California is bracing for the possibility of a surge in COVID-19 deaths that could overwhelm hospitals and morgues, Gov. Gavin Newsom said Tuesday.
The state ordered 5,000 additional body bags that are being distributed to Los Angeles, San Diego and Inyo counties. And dozens of 53-foot refrigerator storage units are currently on standby throughout the state, Newsom said in a livestreamed news briefing.
“That should be sobering,” the governor said. “I don’t want people to scare folks. But this is a deadly disease. And we need to be mindful of where we are in this current journey together to the vaccine. We are not at the finish line yet.”
The state is also activating its coroner mutual aid and mass fatality program, which Newsom said will allow for better coordination between hospitals and morgues.
The precautions come from hospitalizations that now are double the summertime peak and threaten to soon overwhelm the hospital system.
One day’s worth of cases can be expected to produce a staggering 3,900 hospitalizations and nearly 500 ICU patients.
“We are in the middle of the most acute peak,” Newsom said, urging residents to take precautions.
As the vaccine rollout continued for its second day Tuesday, the state reported more than 32,300 new virus cases and 142 fatalities. Newsom said the number of average daily deaths has quadrupled from a month ago.
Meanwhile, there were 14,283 people hospitalized across the state Tuesday — a 68% increase in just two weeks.
The surge is forcing an urgent scramble for more staff and space, a crush that might not abate for two months despite the arrival of the first doses of vaccines this week.

▶ **Source data**:
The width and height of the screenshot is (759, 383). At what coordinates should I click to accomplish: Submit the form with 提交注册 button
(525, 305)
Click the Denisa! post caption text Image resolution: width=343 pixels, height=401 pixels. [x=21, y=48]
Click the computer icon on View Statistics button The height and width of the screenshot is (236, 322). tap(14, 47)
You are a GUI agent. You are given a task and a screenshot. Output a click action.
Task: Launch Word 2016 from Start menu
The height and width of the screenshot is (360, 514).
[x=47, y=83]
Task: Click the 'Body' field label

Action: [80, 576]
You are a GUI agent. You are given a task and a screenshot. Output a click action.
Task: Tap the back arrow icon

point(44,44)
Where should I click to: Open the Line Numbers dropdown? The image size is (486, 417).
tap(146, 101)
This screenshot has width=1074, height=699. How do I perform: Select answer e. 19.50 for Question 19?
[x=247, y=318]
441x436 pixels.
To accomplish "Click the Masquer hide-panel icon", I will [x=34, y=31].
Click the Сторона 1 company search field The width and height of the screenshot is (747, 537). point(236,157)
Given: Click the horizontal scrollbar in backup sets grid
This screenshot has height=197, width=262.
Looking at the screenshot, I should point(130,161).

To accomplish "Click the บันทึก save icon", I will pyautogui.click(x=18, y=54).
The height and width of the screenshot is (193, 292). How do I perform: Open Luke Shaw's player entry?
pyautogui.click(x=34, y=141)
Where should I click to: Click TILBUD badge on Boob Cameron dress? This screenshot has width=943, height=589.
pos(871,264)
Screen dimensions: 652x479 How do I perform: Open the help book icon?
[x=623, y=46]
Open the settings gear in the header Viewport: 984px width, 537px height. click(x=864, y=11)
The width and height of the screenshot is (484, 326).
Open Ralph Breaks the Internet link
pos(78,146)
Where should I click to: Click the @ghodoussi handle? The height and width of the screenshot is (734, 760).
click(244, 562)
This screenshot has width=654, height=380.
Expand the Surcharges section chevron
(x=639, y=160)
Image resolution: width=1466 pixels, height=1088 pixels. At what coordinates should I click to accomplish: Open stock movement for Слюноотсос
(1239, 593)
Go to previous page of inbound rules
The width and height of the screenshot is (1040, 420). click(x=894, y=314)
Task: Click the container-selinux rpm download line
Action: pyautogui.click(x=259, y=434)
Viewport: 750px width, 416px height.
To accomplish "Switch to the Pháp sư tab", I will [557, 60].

▶ **Assignment**:
According to the article on California's COVID-19 surge, how many additional body bags did the state order?

▶ **Result**:
5,000